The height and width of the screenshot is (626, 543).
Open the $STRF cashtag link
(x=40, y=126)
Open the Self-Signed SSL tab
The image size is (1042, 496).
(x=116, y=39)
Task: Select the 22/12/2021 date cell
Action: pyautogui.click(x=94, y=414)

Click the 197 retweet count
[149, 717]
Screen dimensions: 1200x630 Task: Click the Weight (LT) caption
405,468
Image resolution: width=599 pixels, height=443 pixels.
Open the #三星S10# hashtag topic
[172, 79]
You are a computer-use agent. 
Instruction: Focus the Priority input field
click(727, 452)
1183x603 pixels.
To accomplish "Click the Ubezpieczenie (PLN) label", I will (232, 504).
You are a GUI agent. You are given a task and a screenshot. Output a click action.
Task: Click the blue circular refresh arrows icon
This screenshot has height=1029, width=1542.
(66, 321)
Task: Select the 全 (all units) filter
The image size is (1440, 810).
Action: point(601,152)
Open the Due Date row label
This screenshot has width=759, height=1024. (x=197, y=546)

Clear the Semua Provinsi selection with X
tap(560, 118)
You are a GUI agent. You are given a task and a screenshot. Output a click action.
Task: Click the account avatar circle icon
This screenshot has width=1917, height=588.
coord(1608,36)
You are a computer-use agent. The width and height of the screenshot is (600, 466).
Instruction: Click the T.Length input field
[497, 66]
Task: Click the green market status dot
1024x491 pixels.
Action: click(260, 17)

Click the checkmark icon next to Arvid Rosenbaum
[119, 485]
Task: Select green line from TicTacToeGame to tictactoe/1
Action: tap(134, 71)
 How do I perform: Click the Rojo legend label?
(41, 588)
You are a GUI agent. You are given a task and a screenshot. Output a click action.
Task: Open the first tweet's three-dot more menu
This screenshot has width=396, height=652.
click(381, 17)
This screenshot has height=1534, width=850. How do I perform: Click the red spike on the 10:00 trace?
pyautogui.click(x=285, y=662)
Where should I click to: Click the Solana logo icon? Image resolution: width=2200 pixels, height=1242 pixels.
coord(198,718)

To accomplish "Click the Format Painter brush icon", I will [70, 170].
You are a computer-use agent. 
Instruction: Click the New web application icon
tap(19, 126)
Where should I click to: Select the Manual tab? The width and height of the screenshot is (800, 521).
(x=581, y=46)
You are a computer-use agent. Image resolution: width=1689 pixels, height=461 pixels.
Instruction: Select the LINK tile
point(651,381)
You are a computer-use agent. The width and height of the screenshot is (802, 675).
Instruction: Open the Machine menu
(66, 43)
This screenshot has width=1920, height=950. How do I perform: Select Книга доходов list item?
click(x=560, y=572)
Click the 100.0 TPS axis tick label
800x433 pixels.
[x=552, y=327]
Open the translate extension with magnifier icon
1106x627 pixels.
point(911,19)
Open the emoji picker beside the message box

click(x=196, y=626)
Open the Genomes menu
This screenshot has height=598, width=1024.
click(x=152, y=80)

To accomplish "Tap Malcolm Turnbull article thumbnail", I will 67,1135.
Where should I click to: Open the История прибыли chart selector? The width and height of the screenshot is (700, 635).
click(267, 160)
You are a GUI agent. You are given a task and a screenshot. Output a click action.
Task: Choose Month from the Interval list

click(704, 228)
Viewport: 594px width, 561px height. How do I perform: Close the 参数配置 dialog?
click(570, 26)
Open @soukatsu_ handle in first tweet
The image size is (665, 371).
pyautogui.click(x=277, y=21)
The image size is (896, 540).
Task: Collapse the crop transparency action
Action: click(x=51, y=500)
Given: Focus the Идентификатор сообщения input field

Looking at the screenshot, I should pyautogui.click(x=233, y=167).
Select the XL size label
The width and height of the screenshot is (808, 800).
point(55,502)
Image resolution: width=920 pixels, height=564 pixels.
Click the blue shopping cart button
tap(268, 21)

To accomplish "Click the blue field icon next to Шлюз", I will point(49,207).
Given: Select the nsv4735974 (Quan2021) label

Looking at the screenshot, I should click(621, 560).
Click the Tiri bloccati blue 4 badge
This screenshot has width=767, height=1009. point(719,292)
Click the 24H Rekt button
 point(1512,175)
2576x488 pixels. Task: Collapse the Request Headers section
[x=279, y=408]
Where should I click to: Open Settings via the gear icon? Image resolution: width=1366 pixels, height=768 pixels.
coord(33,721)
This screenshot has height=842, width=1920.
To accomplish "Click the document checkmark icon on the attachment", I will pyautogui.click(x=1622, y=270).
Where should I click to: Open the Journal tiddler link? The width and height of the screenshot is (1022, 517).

....

WHAT TO PRODUCE: Go through the listing above and repeat all of it exactly.

WRITTEN ANSWER:
The height and width of the screenshot is (626, 543).
Open the $STRF cashtag link
(x=40, y=126)
Open the Self-Signed SSL tab
The image size is (1042, 496).
(x=116, y=39)
Task: Select the 22/12/2021 date cell
Action: pyautogui.click(x=94, y=414)

Click the 197 retweet count
[149, 717]
Screen dimensions: 1200x630 Task: Click the Weight (LT) caption
405,468
Image resolution: width=599 pixels, height=443 pixels.
Open the #三星S10# hashtag topic
[172, 79]
You are a computer-use agent. 
Instruction: Focus the Priority input field
click(727, 452)
1183x603 pixels.
To accomplish "Click the Ubezpieczenie (PLN) label", I will (232, 504).
You are a GUI agent. You are given a task and a screenshot. Output a click action.
Task: Click the blue circular refresh arrows icon
This screenshot has height=1029, width=1542.
(66, 321)
Task: Select the 全 (all units) filter
The image size is (1440, 810).
Action: point(601,152)
Open the Due Date row label
This screenshot has width=759, height=1024. (x=197, y=546)

Clear the Semua Provinsi selection with X
tap(560, 118)
You are a GUI agent. You are given a task and a screenshot. Output a click action.
Task: Click the account avatar circle icon
This screenshot has width=1917, height=588.
coord(1608,36)
You are a computer-use agent. The width and height of the screenshot is (600, 466).
Instruction: Click the T.Length input field
[497, 66]
Task: Click the green market status dot
1024x491 pixels.
Action: click(260, 17)

Click the checkmark icon next to Arvid Rosenbaum
[119, 485]
Task: Select green line from TicTacToeGame to tictactoe/1
Action: tap(134, 71)
 How do I perform: Click the Rojo legend label?
(41, 588)
You are a GUI agent. You are given a task and a screenshot. Output a click action.
Task: Open the first tweet's three-dot more menu
This screenshot has width=396, height=652.
click(381, 17)
This screenshot has height=1534, width=850. How do I perform: Click the red spike on the 10:00 trace?
pyautogui.click(x=285, y=662)
Where should I click to: Click the Solana logo icon? Image resolution: width=2200 pixels, height=1242 pixels.
coord(198,718)

To accomplish "Click the Format Painter brush icon", I will [70, 170].
You are a computer-use agent. 
Instruction: Click the New web application icon
tap(19, 126)
Where should I click to: Select the Manual tab? The width and height of the screenshot is (800, 521).
(x=581, y=46)
You are a computer-use agent. Image resolution: width=1689 pixels, height=461 pixels.
Instruction: Select the LINK tile
point(651,381)
You are a computer-use agent. The width and height of the screenshot is (802, 675).
Instruction: Open the Machine menu
(66, 43)
This screenshot has width=1920, height=950. How do I perform: Select Книга доходов list item?
click(x=560, y=572)
Click the 100.0 TPS axis tick label
800x433 pixels.
[x=552, y=327]
Open the translate extension with magnifier icon
1106x627 pixels.
point(911,19)
Open the emoji picker beside the message box

click(x=196, y=626)
Open the Genomes menu
This screenshot has height=598, width=1024.
click(x=152, y=80)

To accomplish "Tap Malcolm Turnbull article thumbnail", I will 67,1135.
Where should I click to: Open the История прибыли chart selector? The width and height of the screenshot is (700, 635).
click(267, 160)
You are a GUI agent. You are given a task and a screenshot. Output a click action.
Task: Choose Month from the Interval list

click(704, 228)
Viewport: 594px width, 561px height. How do I perform: Close the 参数配置 dialog?
click(570, 26)
Open @soukatsu_ handle in first tweet
The image size is (665, 371).
pyautogui.click(x=277, y=21)
The image size is (896, 540).
Task: Collapse the crop transparency action
Action: click(x=51, y=500)
Given: Focus the Идентификатор сообщения input field

Looking at the screenshot, I should pyautogui.click(x=233, y=167).
Select the XL size label
The width and height of the screenshot is (808, 800).
point(55,502)
Image resolution: width=920 pixels, height=564 pixels.
Click the blue shopping cart button
tap(268, 21)

To accomplish "Click the blue field icon next to Шлюз", I will point(49,207).
Given: Select the nsv4735974 (Quan2021) label

Looking at the screenshot, I should click(621, 560).
Click the Tiri bloccati blue 4 badge
This screenshot has width=767, height=1009. point(719,292)
Click the 24H Rekt button
 point(1512,175)
2576x488 pixels. Task: Collapse the Request Headers section
[x=279, y=408]
Where should I click to: Open Settings via the gear icon? Image resolution: width=1366 pixels, height=768 pixels.
coord(33,721)
This screenshot has height=842, width=1920.
To accomplish "Click the document checkmark icon on the attachment", I will pyautogui.click(x=1622, y=270).
Where should I click to: Open the Journal tiddler link? The width and height of the screenshot is (1022, 517).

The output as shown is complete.